A House panel voted Wednesday to revive a ban on new oil and gas exploration off the California coastline after legislators broke off talks with the Interior Department over a limited drilling plan and both sides traded charges of bad faith in negotiations.
Despite the voice-vote approval in the House Appropriations subcommittee on the interior, the actual drilling showdown should take place next Thursday when the moratorium question goes before the full Appropriations Committee, which last year defeated it by a single vote.
"We've moved from negotiations to a fight," said California Rep. Mel Levine (D-Santa Monica), a staunch drilling foe who predicted that next week's battle again will be close.
The development highlights another chapter in the contentious, continuing saga of the Reagan Administration's long and so far futile attempt to exploit energy resources buried beneath the sea off the California coast.
A large, bipartisan contingent of California lawmakers for years has blocked wide-open drilling because they claim it would imperil the state's ecologically delicate Pacific shoreline. But Interior Secretary Donald P. Hodel contends that drilling is needed to meet the country's future energy needs and poses no threat to the environment.
The two sides agreed on a limited drilling scheme last year, but were forced to renew talks in January after Hodel reneged on the original deal. The new discussions never came close to succeeding.
California Rep. Leon E. Panetta (D-Monterey), who chaired the 18-member panel of Senate and House members that bargained with Hodel, said Interior rejected an offer from the lawmakers to open for leasing 173 tracts--all at least 15 miles from the coastline--considered to be of prime interest to oil companies. Instead, Panetta said, department negotiators insisted on a formula that would have allowed development of 500 offshore tracts, many within three miles of shore.
Panetta said the bargainers were close to arranging a temporary truce that would have allowed negotiations to continue. The arrangement fell apart, he said, when Interior officials agreed to delay planned lease sales off Southern California until 1989 but refused to push back planned 1988 sales off the northern coast by a year.
"We are not prepared to sell out one part of the coast for another," said Panetta, who accused the Administration of trying to undermine unity among drilling foes by offering a better deal to part of the state.
But Hodel, in a written statement, blamed the California contingent for the collapse of talks and accused lawmakers of putting "crass political considerations ahead of the nation's well being."
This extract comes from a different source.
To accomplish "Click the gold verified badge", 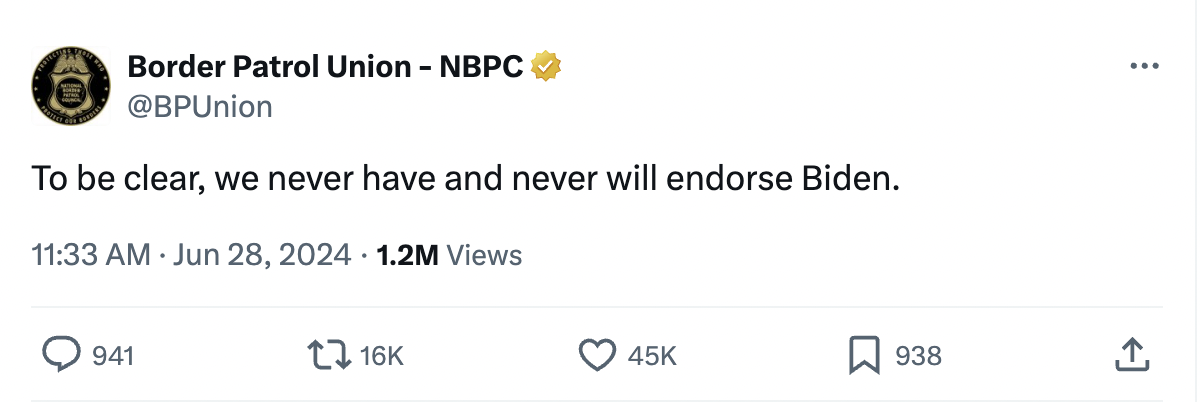I will [x=545, y=67].
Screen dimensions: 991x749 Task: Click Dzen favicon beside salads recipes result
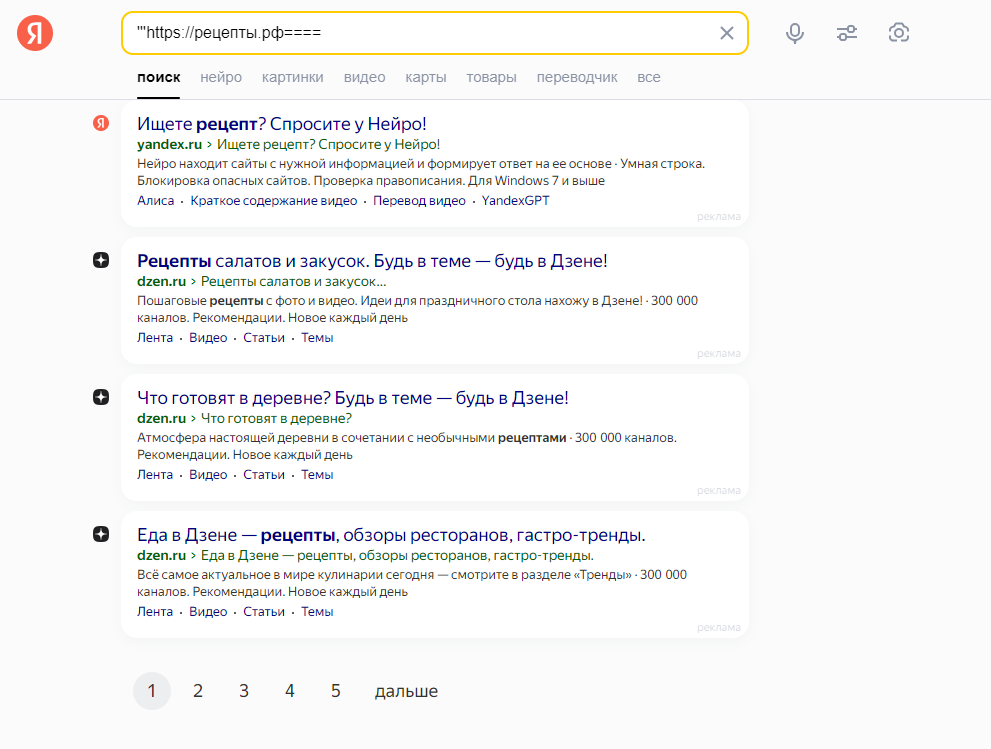point(101,260)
Deferring both northern and southern lease sales until 1989 would "mean that the sale could be used as a political football through the (1988) election year," he charged. "We will not put politics before what is right."
Assistant Interior Secretary Steve Griles, the department's negotiator in the meetings, also dismissed the proposed moratorium as a "political statement" that would have little practical effect, if adopted. It would be attached to the Interior Department's fiscal 1987 appropriation bill and, as such, would expire with the fiscal year on Sept. 30, 1987. Pre-lease work for the planned 1988 sale could still proceed even with the moratorium in place, he contended.
Pushed Back a Year
Panetta, however, disagreed and said that a moratorium would push Interior's entire leasing schedule back effectively at least one year.
Griles predicted the Appropriations panel would reject a new moratorium, but said there is no reason to revive negotiations. "I'm sorry they walked away," he said of the drilling foes.
California Republican Sen. Pete Wilson, one of the legislative negotiators, said that the two sides were "literally miles apart" when talks ended. He acknowledged that a moratorium revival would serve mainly as a "delaying action" designed to give drilling opponents more leverage in their fight with the Interior Department.
The American Petroleum Institute attacked Wednesday's subcommittee action as a "vote against America's future energy security and economic well being." The industry lobby said in a statement that waters off California show "great promise" for oil and natural gas development and that closing them to exploration would only increase "the likelihood that the U.S. will become even more dependent on insecure foreign sources in just a few years."